Regenerates, technically. Callista keeps a specific chamber set aside for that purpose. It's basically like a save-state in a console emulator, except she also remembers whatever it is that kills her last. Much as I like the thought, I still have to share a house with five cats. I'd rather keep tigers and cheetahs out of my room. (And we've never had much success with dogs, truthfully.) I've managed to distract her with my cats before, though. She thinks they're adorable. Kitty~
Cats can be pretty cute. It just they are indifferent to us existing if we don't need to feed them or happen to be in house.
What I find weird is that several of the cats go absolutely nuts about me, and I'm not even the one that takes care of them.
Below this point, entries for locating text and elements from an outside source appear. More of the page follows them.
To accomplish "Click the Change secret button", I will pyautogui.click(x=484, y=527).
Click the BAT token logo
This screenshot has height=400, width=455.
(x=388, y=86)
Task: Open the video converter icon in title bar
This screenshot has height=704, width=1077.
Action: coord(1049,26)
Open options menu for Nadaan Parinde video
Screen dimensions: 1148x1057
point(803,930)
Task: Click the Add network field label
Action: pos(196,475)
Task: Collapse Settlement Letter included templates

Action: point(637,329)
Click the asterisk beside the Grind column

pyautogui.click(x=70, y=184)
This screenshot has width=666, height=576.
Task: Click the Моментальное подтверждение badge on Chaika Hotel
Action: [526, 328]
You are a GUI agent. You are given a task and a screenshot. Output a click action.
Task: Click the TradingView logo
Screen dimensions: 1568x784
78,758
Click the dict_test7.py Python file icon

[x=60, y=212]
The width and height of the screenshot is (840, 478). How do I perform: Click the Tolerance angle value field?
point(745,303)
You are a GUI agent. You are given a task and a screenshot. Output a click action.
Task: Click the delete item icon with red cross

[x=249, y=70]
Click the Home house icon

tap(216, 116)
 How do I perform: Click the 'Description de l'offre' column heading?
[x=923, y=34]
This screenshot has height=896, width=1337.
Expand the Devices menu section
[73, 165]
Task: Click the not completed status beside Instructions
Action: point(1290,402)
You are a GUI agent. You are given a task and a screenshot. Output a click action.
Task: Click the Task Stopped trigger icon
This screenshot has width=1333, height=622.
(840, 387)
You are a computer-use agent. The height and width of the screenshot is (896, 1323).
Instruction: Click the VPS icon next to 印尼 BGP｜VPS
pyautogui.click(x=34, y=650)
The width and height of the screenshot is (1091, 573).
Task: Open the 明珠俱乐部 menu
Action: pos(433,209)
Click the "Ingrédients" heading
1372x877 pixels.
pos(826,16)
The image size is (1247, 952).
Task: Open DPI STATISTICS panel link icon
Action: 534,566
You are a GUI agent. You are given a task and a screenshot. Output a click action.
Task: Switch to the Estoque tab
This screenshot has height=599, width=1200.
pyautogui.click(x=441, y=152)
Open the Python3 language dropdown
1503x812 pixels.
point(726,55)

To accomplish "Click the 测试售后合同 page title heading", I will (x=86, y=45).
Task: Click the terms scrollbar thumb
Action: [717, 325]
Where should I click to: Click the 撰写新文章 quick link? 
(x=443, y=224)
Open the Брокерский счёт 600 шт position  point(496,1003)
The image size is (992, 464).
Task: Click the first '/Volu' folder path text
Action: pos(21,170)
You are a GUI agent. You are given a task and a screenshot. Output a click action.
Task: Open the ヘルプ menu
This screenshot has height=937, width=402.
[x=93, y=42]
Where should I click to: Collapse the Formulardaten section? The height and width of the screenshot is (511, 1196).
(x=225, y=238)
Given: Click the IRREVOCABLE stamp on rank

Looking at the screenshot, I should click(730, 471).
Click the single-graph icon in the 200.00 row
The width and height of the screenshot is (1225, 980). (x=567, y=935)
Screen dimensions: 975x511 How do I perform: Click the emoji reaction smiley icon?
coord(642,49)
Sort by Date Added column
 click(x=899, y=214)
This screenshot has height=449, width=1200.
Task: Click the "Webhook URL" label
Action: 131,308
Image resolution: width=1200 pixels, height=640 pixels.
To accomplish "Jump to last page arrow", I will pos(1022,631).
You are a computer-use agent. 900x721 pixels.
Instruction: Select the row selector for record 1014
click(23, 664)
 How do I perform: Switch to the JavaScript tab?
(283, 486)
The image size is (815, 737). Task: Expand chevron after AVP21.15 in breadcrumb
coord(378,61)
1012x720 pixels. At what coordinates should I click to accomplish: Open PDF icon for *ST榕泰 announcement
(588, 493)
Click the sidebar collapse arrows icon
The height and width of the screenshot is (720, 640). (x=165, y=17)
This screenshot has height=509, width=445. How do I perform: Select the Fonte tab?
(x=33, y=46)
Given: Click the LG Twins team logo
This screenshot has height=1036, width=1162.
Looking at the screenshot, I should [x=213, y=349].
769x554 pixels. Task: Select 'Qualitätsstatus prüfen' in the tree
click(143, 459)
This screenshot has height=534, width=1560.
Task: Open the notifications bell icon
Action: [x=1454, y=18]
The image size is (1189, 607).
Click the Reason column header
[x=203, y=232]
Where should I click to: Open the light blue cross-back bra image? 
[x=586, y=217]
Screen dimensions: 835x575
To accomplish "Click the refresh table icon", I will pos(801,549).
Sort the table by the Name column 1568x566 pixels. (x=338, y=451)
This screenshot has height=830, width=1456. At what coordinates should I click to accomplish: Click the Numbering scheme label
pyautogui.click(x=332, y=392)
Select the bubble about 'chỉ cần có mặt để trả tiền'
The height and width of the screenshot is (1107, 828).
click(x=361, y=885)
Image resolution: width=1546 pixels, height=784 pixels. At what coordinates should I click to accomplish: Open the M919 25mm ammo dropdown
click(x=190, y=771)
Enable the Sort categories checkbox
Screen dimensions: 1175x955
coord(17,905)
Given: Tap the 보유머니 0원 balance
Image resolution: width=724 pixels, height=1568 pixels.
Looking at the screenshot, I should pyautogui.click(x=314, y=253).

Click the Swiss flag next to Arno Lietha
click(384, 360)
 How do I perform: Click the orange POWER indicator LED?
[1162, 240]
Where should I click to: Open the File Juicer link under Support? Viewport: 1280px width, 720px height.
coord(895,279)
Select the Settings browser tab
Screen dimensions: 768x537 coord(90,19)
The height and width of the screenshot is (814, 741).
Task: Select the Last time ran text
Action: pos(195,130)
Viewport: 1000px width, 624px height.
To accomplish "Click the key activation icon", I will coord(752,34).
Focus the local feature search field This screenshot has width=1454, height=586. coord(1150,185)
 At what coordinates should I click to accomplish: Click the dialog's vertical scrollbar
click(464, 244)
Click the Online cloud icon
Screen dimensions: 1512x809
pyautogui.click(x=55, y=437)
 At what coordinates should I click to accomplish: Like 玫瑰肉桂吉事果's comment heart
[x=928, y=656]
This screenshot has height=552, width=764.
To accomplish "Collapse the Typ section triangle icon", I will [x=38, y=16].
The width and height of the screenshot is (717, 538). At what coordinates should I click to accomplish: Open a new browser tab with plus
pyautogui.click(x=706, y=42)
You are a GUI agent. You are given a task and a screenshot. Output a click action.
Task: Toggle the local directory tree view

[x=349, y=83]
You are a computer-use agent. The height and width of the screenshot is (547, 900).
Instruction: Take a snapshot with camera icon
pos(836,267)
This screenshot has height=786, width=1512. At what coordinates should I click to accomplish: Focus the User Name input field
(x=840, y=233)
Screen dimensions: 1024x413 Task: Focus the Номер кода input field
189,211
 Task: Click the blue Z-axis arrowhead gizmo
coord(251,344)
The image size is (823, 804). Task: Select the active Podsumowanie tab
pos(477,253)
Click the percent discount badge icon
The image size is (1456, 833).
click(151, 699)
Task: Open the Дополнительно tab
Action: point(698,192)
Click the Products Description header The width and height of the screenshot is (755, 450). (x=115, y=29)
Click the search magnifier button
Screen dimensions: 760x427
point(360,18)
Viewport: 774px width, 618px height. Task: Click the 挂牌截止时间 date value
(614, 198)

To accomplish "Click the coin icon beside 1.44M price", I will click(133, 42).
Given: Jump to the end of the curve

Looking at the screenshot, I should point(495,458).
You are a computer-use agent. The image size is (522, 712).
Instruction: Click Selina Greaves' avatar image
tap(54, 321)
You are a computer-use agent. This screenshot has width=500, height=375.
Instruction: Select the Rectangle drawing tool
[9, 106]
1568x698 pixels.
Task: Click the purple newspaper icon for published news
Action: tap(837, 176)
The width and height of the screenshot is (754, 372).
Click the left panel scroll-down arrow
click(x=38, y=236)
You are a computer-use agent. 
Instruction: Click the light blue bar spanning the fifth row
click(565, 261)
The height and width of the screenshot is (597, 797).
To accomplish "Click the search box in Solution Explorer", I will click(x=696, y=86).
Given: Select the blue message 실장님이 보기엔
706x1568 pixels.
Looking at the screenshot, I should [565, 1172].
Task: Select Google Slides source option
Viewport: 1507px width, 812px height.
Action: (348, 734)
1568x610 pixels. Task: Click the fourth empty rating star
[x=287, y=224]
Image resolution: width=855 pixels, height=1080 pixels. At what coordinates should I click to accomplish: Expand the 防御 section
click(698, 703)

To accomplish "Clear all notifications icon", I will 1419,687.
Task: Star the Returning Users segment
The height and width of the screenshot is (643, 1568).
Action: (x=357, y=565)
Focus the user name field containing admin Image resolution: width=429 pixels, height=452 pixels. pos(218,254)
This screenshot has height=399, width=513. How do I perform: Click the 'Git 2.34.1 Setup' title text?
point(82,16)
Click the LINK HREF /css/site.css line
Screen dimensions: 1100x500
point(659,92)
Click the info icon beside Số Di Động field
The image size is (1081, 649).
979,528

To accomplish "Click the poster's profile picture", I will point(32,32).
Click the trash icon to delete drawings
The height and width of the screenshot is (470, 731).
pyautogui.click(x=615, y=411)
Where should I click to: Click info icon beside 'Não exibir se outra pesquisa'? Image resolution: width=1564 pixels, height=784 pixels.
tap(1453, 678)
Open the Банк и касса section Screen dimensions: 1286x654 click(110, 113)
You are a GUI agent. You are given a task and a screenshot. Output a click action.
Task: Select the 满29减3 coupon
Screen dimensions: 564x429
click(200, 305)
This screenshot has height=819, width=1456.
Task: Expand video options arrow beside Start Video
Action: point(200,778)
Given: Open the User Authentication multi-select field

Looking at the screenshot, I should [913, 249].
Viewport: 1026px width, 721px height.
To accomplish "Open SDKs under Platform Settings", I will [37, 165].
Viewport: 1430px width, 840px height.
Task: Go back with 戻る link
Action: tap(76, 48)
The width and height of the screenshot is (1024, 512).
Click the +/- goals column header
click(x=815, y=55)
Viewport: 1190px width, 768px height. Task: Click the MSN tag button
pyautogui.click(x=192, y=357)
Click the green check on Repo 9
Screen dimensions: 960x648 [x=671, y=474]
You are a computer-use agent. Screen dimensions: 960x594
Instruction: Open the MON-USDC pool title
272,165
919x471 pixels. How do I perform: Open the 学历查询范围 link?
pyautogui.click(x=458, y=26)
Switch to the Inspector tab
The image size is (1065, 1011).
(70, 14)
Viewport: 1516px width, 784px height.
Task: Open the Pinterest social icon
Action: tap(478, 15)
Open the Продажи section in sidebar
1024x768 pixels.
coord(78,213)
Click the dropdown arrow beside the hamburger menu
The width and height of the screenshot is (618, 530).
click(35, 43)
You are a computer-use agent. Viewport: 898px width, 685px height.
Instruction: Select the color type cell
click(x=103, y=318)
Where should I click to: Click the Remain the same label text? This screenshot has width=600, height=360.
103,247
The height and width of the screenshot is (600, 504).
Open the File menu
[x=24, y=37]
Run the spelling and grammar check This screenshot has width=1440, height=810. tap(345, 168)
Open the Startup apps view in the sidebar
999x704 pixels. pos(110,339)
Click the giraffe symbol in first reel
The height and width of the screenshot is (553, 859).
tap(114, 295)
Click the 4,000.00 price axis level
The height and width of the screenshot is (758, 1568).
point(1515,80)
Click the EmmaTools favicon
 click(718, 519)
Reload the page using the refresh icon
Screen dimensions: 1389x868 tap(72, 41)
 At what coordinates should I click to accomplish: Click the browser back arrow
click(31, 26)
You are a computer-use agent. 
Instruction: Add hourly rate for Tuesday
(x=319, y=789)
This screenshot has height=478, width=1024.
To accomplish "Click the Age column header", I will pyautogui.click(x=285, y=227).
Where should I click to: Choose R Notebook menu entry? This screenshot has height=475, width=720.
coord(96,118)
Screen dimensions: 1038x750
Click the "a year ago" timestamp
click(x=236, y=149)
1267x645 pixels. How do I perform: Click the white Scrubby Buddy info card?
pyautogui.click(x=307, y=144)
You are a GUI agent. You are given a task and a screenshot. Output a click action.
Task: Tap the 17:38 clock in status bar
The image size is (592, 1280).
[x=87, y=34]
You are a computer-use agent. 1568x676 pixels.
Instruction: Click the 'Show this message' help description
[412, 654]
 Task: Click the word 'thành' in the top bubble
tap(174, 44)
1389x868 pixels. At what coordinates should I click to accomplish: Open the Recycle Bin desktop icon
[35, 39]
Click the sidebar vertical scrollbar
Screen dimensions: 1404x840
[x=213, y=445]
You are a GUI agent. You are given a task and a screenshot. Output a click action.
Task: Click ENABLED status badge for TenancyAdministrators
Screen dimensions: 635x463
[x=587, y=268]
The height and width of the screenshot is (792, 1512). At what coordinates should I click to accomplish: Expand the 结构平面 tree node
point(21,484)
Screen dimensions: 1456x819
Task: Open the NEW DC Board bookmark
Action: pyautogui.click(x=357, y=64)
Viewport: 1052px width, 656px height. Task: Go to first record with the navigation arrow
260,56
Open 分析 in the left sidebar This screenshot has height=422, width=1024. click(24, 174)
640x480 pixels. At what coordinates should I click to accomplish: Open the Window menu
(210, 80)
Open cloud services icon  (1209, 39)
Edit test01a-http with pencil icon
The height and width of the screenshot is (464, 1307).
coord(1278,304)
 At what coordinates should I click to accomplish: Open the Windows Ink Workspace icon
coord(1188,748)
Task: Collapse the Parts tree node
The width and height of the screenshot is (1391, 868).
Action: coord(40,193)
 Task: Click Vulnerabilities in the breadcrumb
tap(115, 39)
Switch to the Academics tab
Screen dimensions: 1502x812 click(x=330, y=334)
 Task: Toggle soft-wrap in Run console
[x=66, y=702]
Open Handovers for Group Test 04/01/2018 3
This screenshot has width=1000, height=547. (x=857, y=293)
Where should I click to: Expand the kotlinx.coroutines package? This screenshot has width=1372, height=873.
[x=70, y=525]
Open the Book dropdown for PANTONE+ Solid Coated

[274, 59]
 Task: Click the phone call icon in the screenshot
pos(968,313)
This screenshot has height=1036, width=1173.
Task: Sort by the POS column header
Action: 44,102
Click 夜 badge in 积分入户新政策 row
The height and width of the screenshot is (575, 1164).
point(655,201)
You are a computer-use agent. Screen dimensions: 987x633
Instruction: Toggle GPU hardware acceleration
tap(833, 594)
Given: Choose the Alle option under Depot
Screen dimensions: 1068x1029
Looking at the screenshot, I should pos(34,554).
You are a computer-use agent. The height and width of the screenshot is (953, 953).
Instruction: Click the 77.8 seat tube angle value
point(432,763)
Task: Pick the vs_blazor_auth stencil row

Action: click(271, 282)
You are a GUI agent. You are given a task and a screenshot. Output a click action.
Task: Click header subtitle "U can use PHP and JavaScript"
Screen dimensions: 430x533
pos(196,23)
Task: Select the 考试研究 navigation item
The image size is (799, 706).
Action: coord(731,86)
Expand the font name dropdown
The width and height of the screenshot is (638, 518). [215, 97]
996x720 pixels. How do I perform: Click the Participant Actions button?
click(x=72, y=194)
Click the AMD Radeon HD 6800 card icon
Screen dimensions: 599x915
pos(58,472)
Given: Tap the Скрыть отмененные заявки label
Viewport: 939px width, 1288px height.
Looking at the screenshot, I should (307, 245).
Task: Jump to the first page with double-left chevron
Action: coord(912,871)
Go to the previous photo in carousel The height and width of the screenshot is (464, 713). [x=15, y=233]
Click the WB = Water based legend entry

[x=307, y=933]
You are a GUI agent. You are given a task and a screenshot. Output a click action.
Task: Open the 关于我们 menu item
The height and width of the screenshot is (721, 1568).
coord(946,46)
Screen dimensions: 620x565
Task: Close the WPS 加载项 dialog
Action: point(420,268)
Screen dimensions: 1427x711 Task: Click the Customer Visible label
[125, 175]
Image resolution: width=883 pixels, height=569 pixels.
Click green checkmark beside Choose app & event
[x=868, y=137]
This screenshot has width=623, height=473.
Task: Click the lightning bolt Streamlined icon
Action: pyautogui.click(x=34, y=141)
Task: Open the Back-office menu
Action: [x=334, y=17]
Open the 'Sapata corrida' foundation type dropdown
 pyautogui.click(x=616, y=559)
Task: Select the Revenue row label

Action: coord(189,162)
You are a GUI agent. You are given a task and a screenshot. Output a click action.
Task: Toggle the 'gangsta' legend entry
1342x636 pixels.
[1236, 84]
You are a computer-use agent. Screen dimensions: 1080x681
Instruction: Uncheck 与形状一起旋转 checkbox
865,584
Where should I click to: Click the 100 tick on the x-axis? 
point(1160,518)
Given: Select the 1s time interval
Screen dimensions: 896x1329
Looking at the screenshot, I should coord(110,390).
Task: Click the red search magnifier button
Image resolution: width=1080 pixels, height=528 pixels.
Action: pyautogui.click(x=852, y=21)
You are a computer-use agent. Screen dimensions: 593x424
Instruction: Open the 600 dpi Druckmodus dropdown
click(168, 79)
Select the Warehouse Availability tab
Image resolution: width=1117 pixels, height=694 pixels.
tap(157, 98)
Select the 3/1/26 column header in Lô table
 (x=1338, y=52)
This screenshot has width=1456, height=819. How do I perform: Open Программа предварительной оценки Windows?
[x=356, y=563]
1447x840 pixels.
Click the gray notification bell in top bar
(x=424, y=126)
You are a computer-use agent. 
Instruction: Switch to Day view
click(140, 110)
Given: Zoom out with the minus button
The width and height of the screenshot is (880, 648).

How does that even make sense?
Cats can be pretty different in their behavior. Honestly I do think they have personalities of their own. Some maybe affectionate. Some maybe loners. Some maybe a mix of the two. Hell there are some that are absolute trouble makers.
Cats are as complicated as people. That's why there are crazy cat ladies they wanted lots of children.
My mom's cat likes to lay in front of the fridge and attack my feet. The little butt licker scratched the hell out of my ankle a few minutes ago so I flung a handful of tap water at him.
That's why I have dogs, of course they make it hard to type when they are both demanding scratches at the same time.
I'd say he got off easy. He's a spoiled little brat. Come on, hon. You know he's cute. He's still a little turd.
That they do. With Gianna and Callista's passing, Clover's the oldest cat in my house, and she's been making the transition from beleaguered tomboy to grouchy old lady recently. Magglio is fairly aloof during the day, but goes absolutely nuts for attention at night and loves being sung to. Annabella's the most feral of the group, and while she doesn't mind attention it has to be on her terms; if we pet her, she has to see it coming first or else she'll lash out. Missy Coco has the sort of unerring faith in humanity that can only come about by being a total airhead: she loves everyone unconditionally and has little, if any, concept of danger. Our youngest, Philomena, is a walking cement block who bounds for the top of the piano whenever I leave my room and starts hollering at me to pet her. They're a rather varied bunch. About the only real thing they have in common is that they all like my Mom to varying degrees.